Schématiquement, le projet fait le pari que les 89 millions d'abonnés Twitter, 33 millions d'abonnés Facebook (et 24 millions sur Instagram) dont bénéficiait l'ancien Président sont acquis à sa cause, et qu'une bonne partie pourrait en tout cas le suivre sur un nouveau format. L'objectif est d'atteindre 81 millions d'abonnés à horizon 2026. TMTG envisage aussi de donner naissance à une plateforme de vidéo à la demande, TMTG+.

La voie envisagée pour amener TMTG en Bourse passe par une fusion avec un SPAC, technique très en vogue depuis 2020. Un SPAC est une société sans activité opérationnelle qui lève des fonds en Bourse avec pour seul objectif de réaliser une ou plusieurs acquisitions.
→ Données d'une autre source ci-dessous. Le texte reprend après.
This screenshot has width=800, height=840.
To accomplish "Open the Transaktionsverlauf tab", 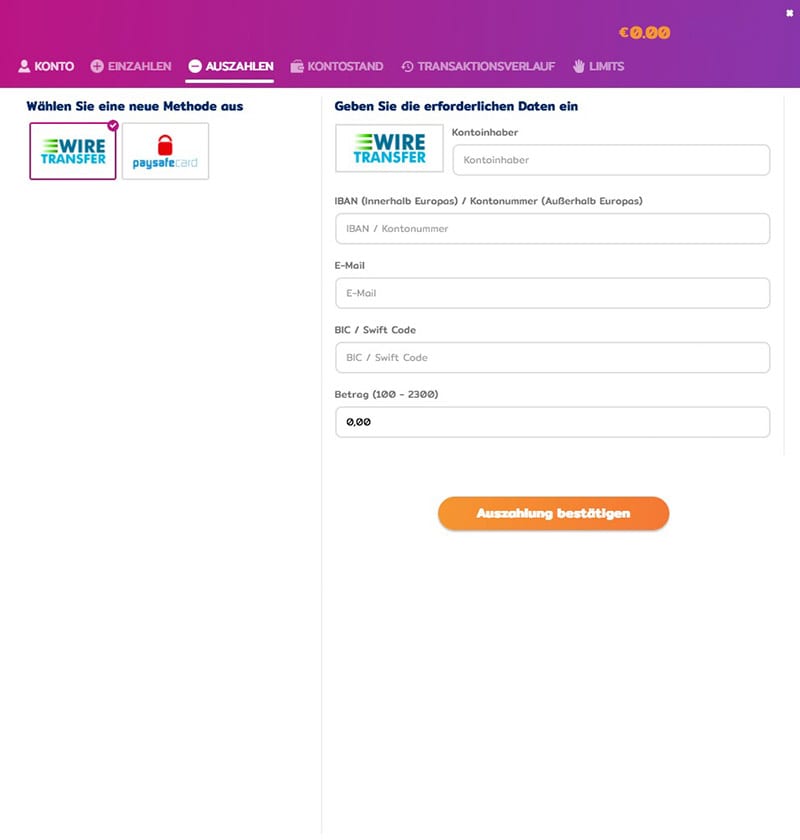I will click(480, 66).
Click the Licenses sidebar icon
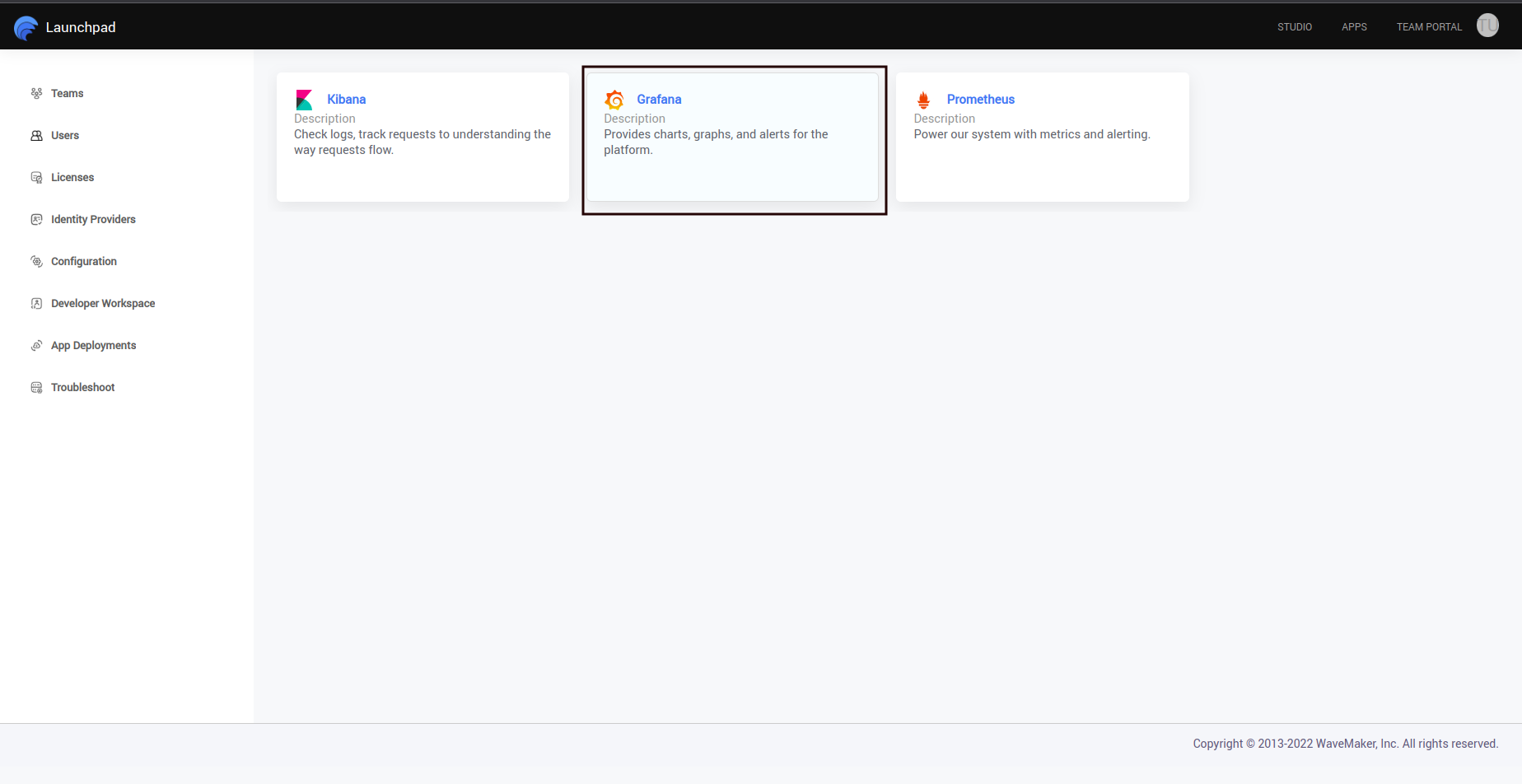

Cette "coquille vide", ici la Digital World Acquisition Corporation (DWAC), s'était introduite le 3 septembre en demandant aux investisseurs une sorte de chèque en blanc, d'où l'appellation de "blank check company". Seule promesse: utiliser les fonds levés pour acquérir en retour une entreprise non cotée. C'est en octobre qu'il a été révélé que la cible serait Trump Media & Technology Group, annonce qui a provoqué une flambée du cours de DWAC, jusqu'à +1650% (puis le titre a perdu 60%, beaucoup de gros investisseurs s'étant rapidement retirés).

Lundi, cette dernière a fait savoir qu'elle avait reçu des demandes d'information de la part de la Securities and Exchange Commission, ainsi que de la Financial Industry Regulatory Authority (FINRA). La SEC souhaite connaître le contenu de discussions entre DWAC et TMTG pendant la période où leur projet de fusion n'était pas connu des investisseurs, notamment, et la FINRA a demandé des précisions sur les échanges qui ont eu lieu juste avant cette annonce.

Or, selon une enquête du New York Times, le CEO de DWAC, Patrick Orlando, aurait en fait entamé des discussions avec Donald Trump dès mars 2021, bien avant la création juridique de l'entreprise. Ce qui constitue potentiellement une violation de la (mince) réglementation s'appliquant aux SPAC, qui exige en principe de mettre tous les investisseurs sur un pied d'égalité en termes de communication.

Ces demandes ont été rendues publiques alors que TMTG a annoncé ce week-end avoir trouvé un accord avec un groupe d'investisseurs pour lever environ 1 milliard de dollars en vue d'une introduction en Bourse.